You can prevent context switching to other threads. But I agree, with a
large vma (which is already faulted in), you can get similar behaviour.

> Is there an old thread I can refer to with more details about this? It may
> be that some of the assumptions there no longer hold with subsequent changes
> to the fault handling on this path.

You could search the list for "do_cache_op", I don't have any at hand.
Will Deacon March 27, 2013, 12:43 p.m. UTC | #4
On Wed, Mar 27, 2013 at 12:21:59PM +0000, Catalin Marinas wrote:
> On Wed, Mar 27, 2013 at 12:15:12PM +0000, Will Deacon wrote:
> > On Wed, Mar 27, 2013 at 11:09:38AM +0000, Catalin Marinas wrote:
> > > While this would work, it introduces a possibility of DoS where an
> > > application passes bigger valid range (kernel linear mapping) and the
> > > kernel code would not be preempted (CONFIG_PREEMPT disabled). IIRC,
> > > that's why Russell reject such patch a while back.
> > 
> > Hmm, I'm not sure I buy that argument. Firstly, you can't just pass a kernel
> > linear mapping address -- we'll fault straight away because it's not a
> > userspace address.
> 
> Fault where?

I was expecting something like an access_ok check, but you're right, we
don't have one (and I guess that's not strictly needed given that flushing
isn't destructive). I still find it a bit scary that we allow userspace to
pass kernel addresses through though -- especially if there's something like
a DMA or CPU suspend operation running on another core.

> > Secondly, what's to stop an application from mmaping a large area into
> > a single VMA and giving rise to the same situation? Finally,
> > interrupts are enabled during this operation, so I don't understand
> > how you can trigger a DoS, irrespective of the preempt configuration.
· · · · ·
- [AIM OF THE TASK]: In the mailing-list thread on cache flushing, translate this sentence into French: "You can prevent context switching to other threads."

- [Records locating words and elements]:
· · · · ·
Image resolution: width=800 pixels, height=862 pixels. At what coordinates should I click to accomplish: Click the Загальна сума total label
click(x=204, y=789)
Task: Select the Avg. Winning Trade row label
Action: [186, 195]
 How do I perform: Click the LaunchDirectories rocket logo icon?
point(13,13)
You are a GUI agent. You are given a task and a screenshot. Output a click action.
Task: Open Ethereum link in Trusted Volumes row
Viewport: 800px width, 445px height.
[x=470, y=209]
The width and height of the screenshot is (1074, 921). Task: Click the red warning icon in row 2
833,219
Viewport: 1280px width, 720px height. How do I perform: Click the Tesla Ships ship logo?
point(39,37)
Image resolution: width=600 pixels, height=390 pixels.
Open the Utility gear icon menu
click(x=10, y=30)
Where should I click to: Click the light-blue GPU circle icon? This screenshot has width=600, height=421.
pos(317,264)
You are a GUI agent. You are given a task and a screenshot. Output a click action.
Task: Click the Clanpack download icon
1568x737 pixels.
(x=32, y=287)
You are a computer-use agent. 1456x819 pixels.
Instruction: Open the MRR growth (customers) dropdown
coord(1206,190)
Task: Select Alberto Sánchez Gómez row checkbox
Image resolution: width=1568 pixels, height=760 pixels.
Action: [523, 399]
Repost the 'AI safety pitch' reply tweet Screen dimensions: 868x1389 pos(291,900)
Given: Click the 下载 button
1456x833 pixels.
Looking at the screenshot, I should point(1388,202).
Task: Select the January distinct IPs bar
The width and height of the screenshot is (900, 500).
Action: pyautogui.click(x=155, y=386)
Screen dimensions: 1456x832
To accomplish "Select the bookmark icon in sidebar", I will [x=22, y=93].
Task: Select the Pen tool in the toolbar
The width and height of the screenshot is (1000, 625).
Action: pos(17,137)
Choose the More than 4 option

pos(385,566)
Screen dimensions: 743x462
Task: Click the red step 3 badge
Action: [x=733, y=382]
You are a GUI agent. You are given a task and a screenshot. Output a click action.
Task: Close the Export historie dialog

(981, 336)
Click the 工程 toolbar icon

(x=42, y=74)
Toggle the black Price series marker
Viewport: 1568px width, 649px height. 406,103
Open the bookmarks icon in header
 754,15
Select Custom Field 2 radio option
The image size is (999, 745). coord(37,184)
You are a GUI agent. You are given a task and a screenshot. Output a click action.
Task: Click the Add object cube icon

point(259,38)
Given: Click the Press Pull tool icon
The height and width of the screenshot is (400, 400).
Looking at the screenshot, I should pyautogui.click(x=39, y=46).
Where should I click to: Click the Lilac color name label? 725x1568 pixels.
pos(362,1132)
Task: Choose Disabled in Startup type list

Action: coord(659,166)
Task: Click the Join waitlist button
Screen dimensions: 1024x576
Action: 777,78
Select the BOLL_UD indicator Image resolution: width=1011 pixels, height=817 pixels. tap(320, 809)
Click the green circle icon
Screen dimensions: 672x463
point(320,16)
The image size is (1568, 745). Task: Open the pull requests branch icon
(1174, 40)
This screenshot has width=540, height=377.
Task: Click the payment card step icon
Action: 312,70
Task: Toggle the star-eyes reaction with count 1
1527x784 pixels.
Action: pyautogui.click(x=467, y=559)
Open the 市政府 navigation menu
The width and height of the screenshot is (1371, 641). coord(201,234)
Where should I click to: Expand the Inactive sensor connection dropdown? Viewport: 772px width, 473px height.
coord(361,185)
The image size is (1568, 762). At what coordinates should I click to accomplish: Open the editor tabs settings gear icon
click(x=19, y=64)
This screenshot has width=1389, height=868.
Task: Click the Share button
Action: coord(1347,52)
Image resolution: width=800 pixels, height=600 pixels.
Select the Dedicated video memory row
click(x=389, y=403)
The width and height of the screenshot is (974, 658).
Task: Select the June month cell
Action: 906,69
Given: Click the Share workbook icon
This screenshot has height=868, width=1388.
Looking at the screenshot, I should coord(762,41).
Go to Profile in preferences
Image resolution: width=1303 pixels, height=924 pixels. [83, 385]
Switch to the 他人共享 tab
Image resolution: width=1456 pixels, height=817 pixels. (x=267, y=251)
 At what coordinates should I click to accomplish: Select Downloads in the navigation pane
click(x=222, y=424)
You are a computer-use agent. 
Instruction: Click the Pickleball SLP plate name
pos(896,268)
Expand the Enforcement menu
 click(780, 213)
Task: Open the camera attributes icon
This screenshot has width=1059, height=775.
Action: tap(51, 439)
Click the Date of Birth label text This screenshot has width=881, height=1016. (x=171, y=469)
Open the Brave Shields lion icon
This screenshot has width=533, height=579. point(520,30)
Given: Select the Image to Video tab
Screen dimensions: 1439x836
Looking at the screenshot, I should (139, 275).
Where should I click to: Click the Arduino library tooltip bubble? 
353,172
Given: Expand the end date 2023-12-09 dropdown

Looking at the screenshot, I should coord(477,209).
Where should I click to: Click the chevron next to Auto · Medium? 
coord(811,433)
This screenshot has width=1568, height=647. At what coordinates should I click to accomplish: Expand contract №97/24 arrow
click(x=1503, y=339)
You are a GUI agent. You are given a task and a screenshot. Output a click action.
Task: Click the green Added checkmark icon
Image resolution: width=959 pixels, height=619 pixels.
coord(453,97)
· · · · ·
- [RESPONSE TO THE TASK]: Vous pouvez empêcher le changement de contexte vers d'autres threads.